Seaspiracy debuted four days ago and has already climbed into Netflix’s Top Ten spots in 32 countries.
Additionally, the documentary attracted global attention from media outlets, journalists, and celebrities as the powerful film’s impact begins to unfold.
Netflix Top Ten
The film promised to uncover the ‘war’ on the ocean, by delving into the environmental and ethical impacts the fishing industry has on the sea. Moreover, it explored the inaction of environmental groups and governments through interviews with key figures.

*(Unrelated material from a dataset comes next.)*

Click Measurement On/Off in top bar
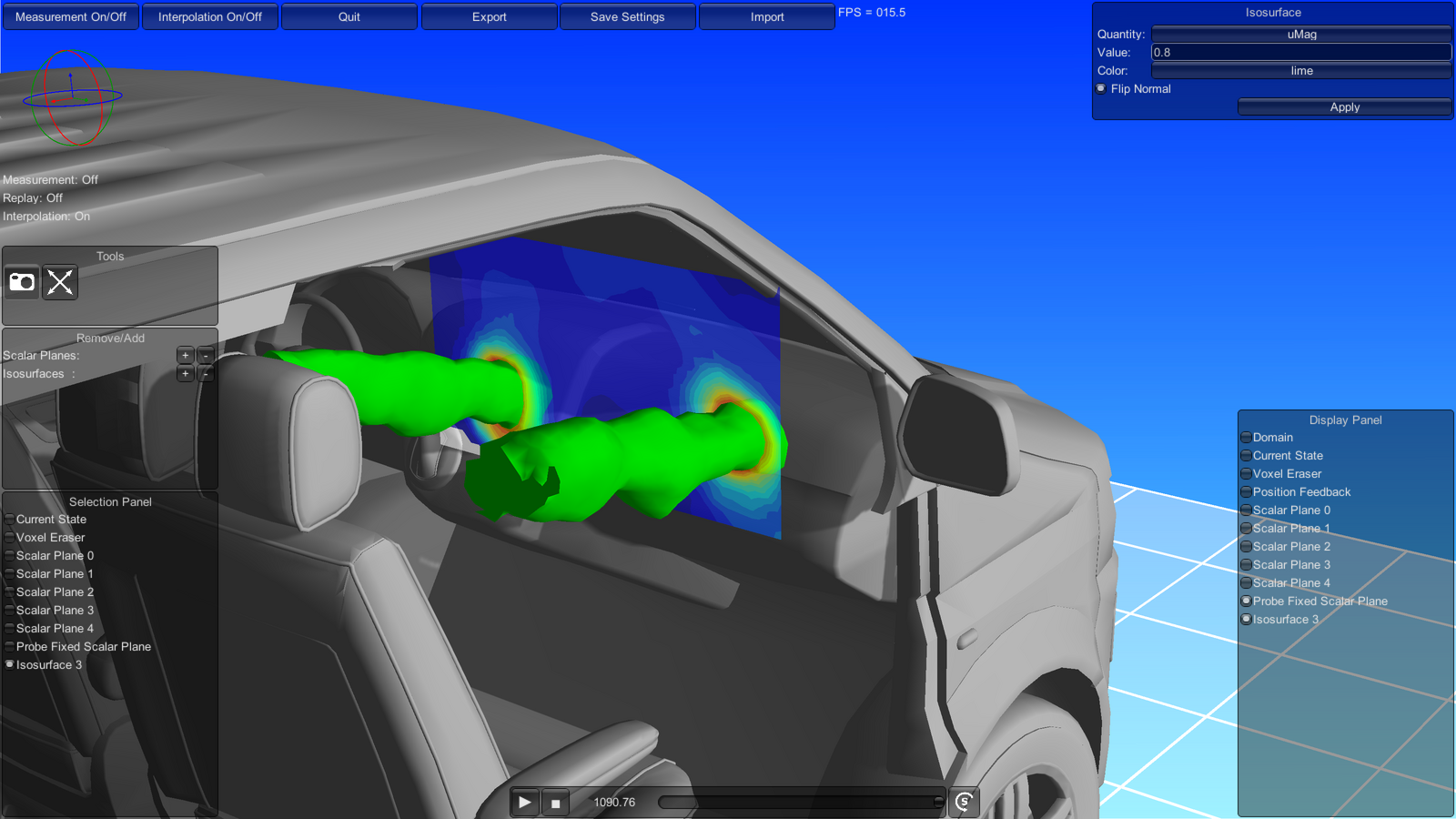Screen dimensions: 1456x819 tap(71, 17)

In just 48 hours, Seaspiracy hit Netflix’s Top Ten in both the US and the UK. At the time of writing, it is in the Top Ten in countries such as Ireland, South Africa, Norway, Austria, Greece, and Portugal.
Filmmakers and directors Ali and Lucy Tabrizi took to Instagram to express their gratitude.

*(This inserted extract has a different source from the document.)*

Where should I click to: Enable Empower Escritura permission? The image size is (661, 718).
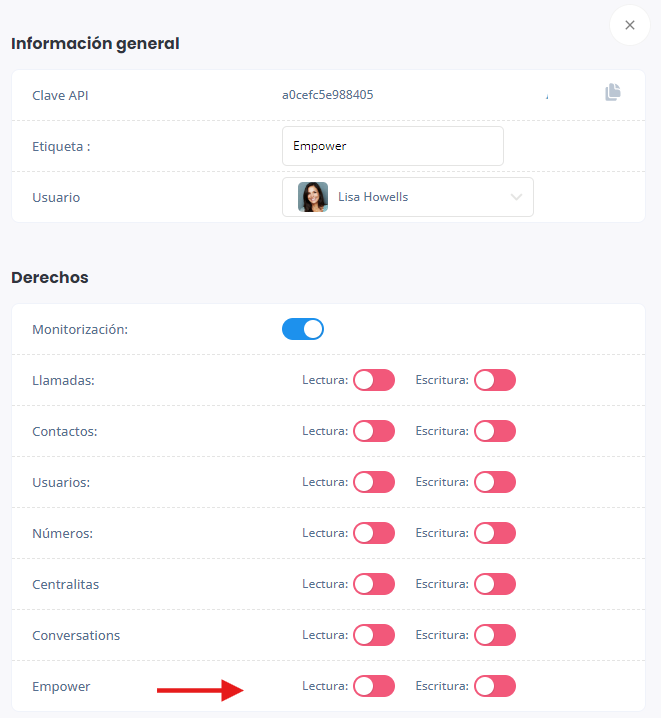tap(495, 686)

The pair said: “It’s given us a lot of hope and faith to see people are ready for the truth about what it takes to save our oceans.”
Headlines unfolded in British Vogue, The Sunday Times, ELLE, and TMZ as the film – which is produced by Cowspiracy’s Kip Andersen, attracted global media attention within days.

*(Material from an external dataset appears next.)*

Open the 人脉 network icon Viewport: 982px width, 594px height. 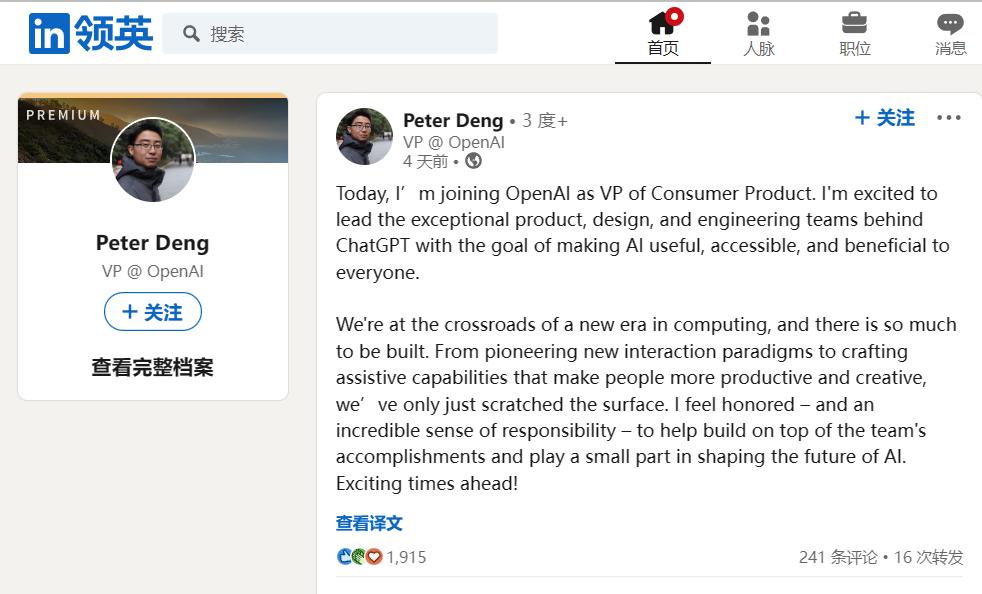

Among those to commend it is the environmental journalist and Guardian columnist, George Monbiot – who featured in it himself.
Since watching it he branded it a ‘brilliant expose’, urging his Twitter followers to stop eating fish as a result.
He hailed it over the hit BBC documentary, Blue Planet II, which he said showed ‘cowardice and wilful ignorance’ over ‘environmental destruction’.
“For years, the message almost everywhere has been ‘we must work with industry to find solutions’. But what if the industry is structurally committed to ecocide? What if its business model is looting? If so, we shouldn’t work with it, but work to close it down”, he said.
In another tweet, he said: ‘We have to start being honest and brave and true to our good natures’.
Rock legend Bryan Adams also took to Twitter to encourage his followers to watch the film and stop eating fish. Joining him was Made In Chelsea star Lucy Watson.
Before its debut, Seaspiracy was branded ‘vegan propaganda’ by the fishing industry.
Leaked documents sent to Plant Based News revealed a planned attack to curb the film’s impact. This was despite the fact the National Fisheries Institute hadn’t yet seen it.
Moreover, the organization urged Netflix to create a separate tab for ‘vegan propaganda’ films and conspiracy theories, separate from other documentaries.
In a letter sent to the streaming service, the NFI voiced that it expected the documentary to promote ‘propaganda over facts’.